Néolithe : des déchets recyclés en pierres
Néolithe, la start-up angevine fondée en 2019, ne cesse de croître. Installée à Chalonnes-sur-Loire, elle mise sur un créneau porteur : la récupération de déchets et leur transformation en granulats, destinés à la fabrication de routes. Les fondateurs viennent d’ailleurs de recevoir le premier prix des Global Industry Awards, le rendez-vous européen dédié à l’industrie.
William Cruaud, le père de Nicolas, est un ancien maçon tailleur de pierre de 61 ans. C’est lui qui a l’idée de fossiliser les déchets en partant du postulat que les calcaires sont, en fait, les déchets des dinosaures fossilisés. Il soumet ce concept à son fils, alors étudiant à Polytechnique. Ils ont l’occasion de le tester lors d’un « start-up week-end ». C’est là qu’ils rencontrent leur partenaire Clément Benassy, 28 ans, diplômé d’AgroParisTech. L’idée semble plaire au jury : ils décident alors de se lancer dans l’aventure.
Le procédé industriel de Néolithe est révolutionnaire, et bien-entendu breveté : il s’agit de la fossilisation accélérée. C’est donc une troisième voie de recyclage, avec l’enfouissement et l’incinération. « Elle permet de réutiliser les déchets sans créer la pollution que génèrent les incinérateurs et les sites d’enfouissement », explique Nicolas Cruaud, le président de l’entreprise. Il aura fallu près de trois ans à Néolithe pour produire son premier fossilisateur, qui est opérationnel depuis septembre 2022.
Une levée de fonds de 20 millions d’euros
L’entreprise a réalisé en 2022 une levée de fonds de 20 millions d’euros, sa troisième, auprès d’Otium Capital et d’investisseurs familiaux. « Par cette levée de fonds, nous clôturons la phase de démonstration de notre technologie que nous avons débutée en 2019, et entrons dans la phase de déploiement commercial à échelle industrielle. » annonçaient alors les fondateurs.
Celle-ci leur permettra de financer un nouveau site à Beaulieu-sur-Layon, toujours dans la région angevine. Cette usine sera dédiée à la production des fossilisateurs.
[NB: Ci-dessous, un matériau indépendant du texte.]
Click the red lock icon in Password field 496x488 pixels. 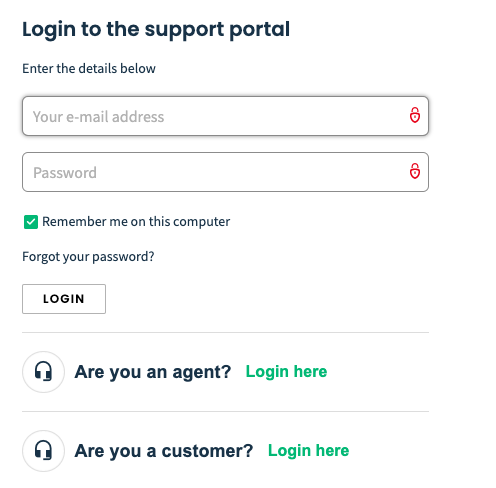415,171
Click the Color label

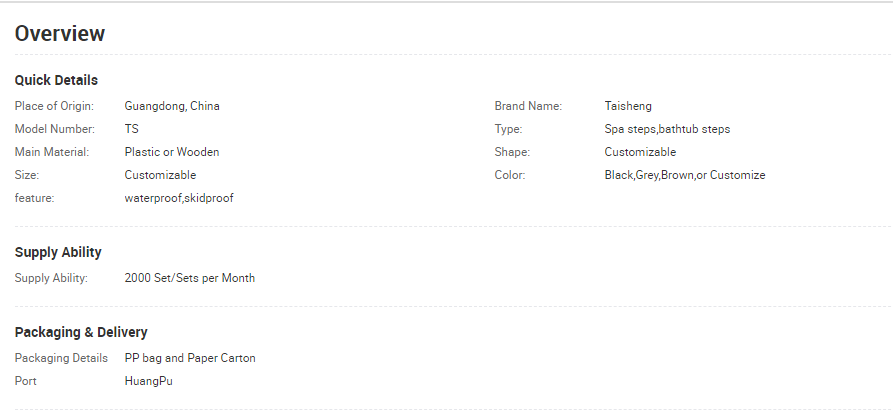510,175
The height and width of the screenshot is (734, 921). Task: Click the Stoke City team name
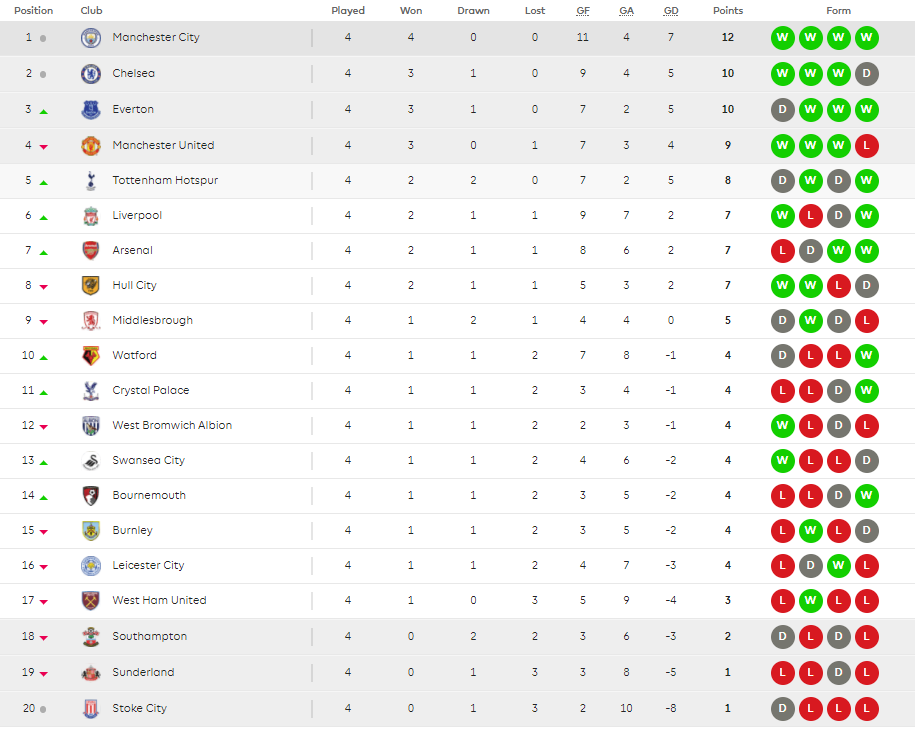(140, 708)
L’objectif de Néolithe est de produire 24 de ces unités de traitement des déchets non-recylables, chaque unité ayant une capacité de 20 tonnes par jour.
A côté de la production, Néolithe poursuit son travail de Recherche et Développement sur de nouveaux types de déchets. En effet leur procédé actuel de fossilisation est valable uniquement pour les déchets industriels « banals » (DIB). Or l’entreprise ambitionne de traiter dans les années qui viennent tous types de déchets non-inertes et non-dangereux y compris les déchets ménagers.
Pour cela Néolithe envisage un tour de table record de 100 millions d’euros dans l’année à venir. Elle emploie à ce jour 170 personnes et prévoit de terminer l’année 2023 avec 250 collaborateurs.
L’Anthropocite : une empreinte carbone négative
La fabrication des granulats se déroule en plusieurs étapes : les poubelles sont finement broyées, jusqu’à obtention d’une sorte de farine. Celle-ci est ensuite mélangée à un liant minéral, dont la recette est brevetée par Néolithe. Une réaction chimique s’opère alors et minéalise la matière jusqu’à obtention d’une sorte de pâte à modeler. Cette pâte est extrudée sous pression pour composer les fameux granulats.
Appelés Anthropocites, ces granulats peuvent se substituer à des granulats naturels issus des carrières pour une utilisation en béton non-structurel, sans risque technique ou environnemental. L’Anthropocite a une empreinte carbone négative. Ainsi la fabrication et l’utilisation de ces granulats ont un effet positif sur l’environnement.
Néolithe installe ses fossilisateurs auprès de ses clients : régies de traitement des déchets, entreprises de matériaux, qui paient un forfait à la tonne de déchets traités. Ce forfait couvre la maintenance et l’usage de la machine, le liant, ainsi que le contrôle qualité. Une unité traite 10’000 tonnes par an. Enfin, Néolithe commercialise les granulats aux entreprises de BTP. Les clients bénéficient ainsi d’une solution à la fois écologique et moins onéreuse que l’incinération ou l’enfouissement.
A l’heure où l’enjeu environnemental a le vent en poupe, le concept de Néolithe a tout pour séduire, et ses débouchés semblent plus que prometteurs.